The creators not only effortlessly weaved together multiple realities of what being a Samoan in the diaspora is like, but the story also acted as a reminder that there is power in community.
It evoked questions of what needs to change within the Samoan Australian community and of how they can bring about that change in order to save the youth and captain their narratives.
Macri says: ‘Lele was never meant to be a statement, so much as it was meant to be an offering – to ask our friends and our family and our community to come and talk about some of these things.’

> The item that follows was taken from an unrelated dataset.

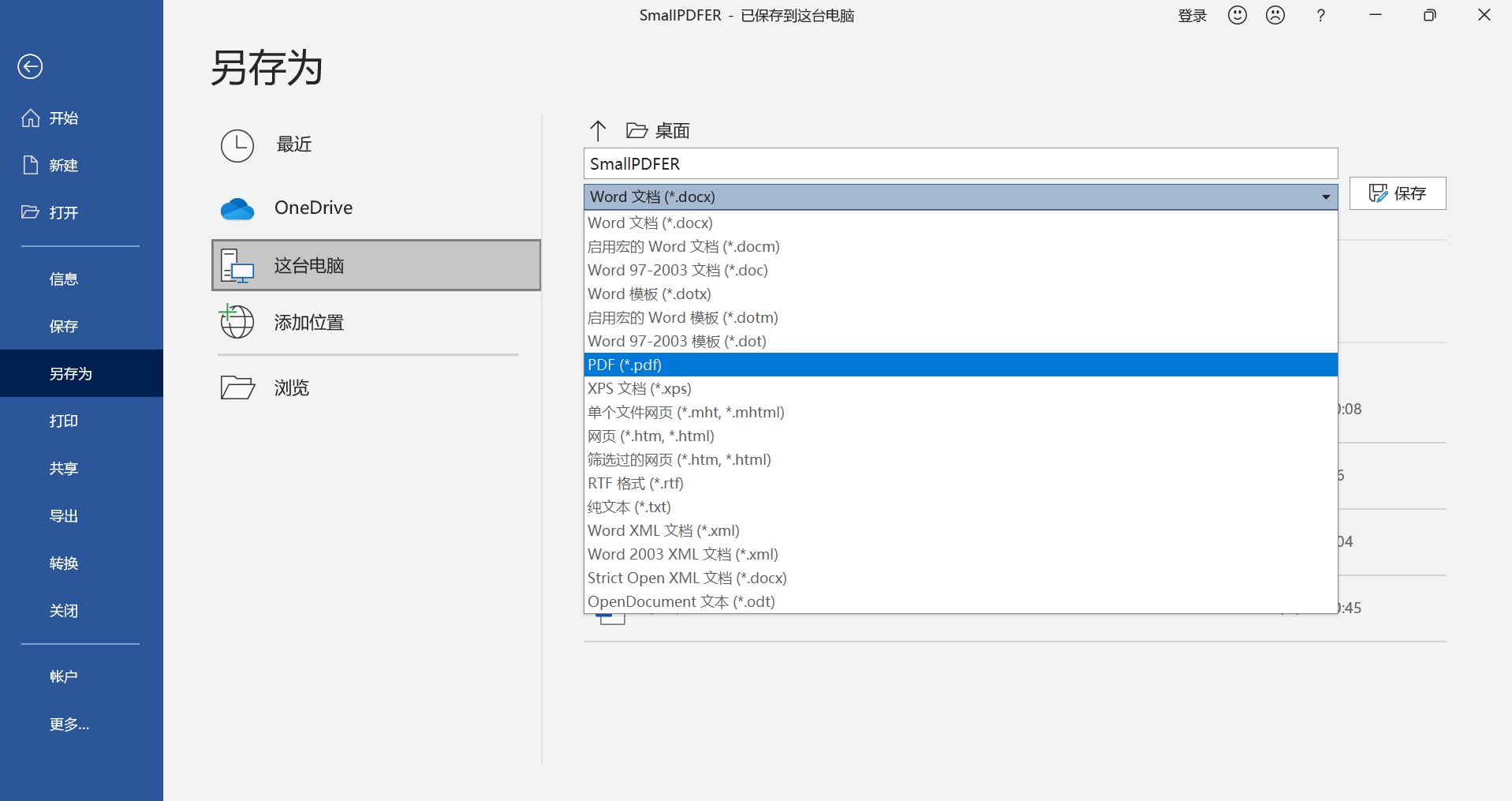This screenshot has height=801, width=1512.
Task: Click the frowning face feedback icon
Action: pos(1275,15)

If the closing night of Lele at Wyndham Culture Centre was anything to go by, the performance achieved this very aim, as people gathered in excited clusters, speaking of the show they had just experienced.
Nothing else speaks to the very core of what Lele is about than the play’s closing dialogue delivered by the mother. The actress held the audience in a deep trance as she delivered her final words: ‘We close our eyes and we refuse to see. Deny that our children are killing each other. That God isn’t reaching them. That there is so much sadness and shame in their hearts they take their own lives. And still we can’t hear. The children of Samoa cry out across Australia, across the Pacific, across the globe.
‘So, let’s not let them fall. Let us be what holds them, what lifts them, what guides them.’
Lele was performed from 22-23 June at Wyndham Cultural Centre.
This article is published under the Amplify Collective, an initiative supported by The Walkley Foundation and made possible through funding from the Meta Australian News Fund.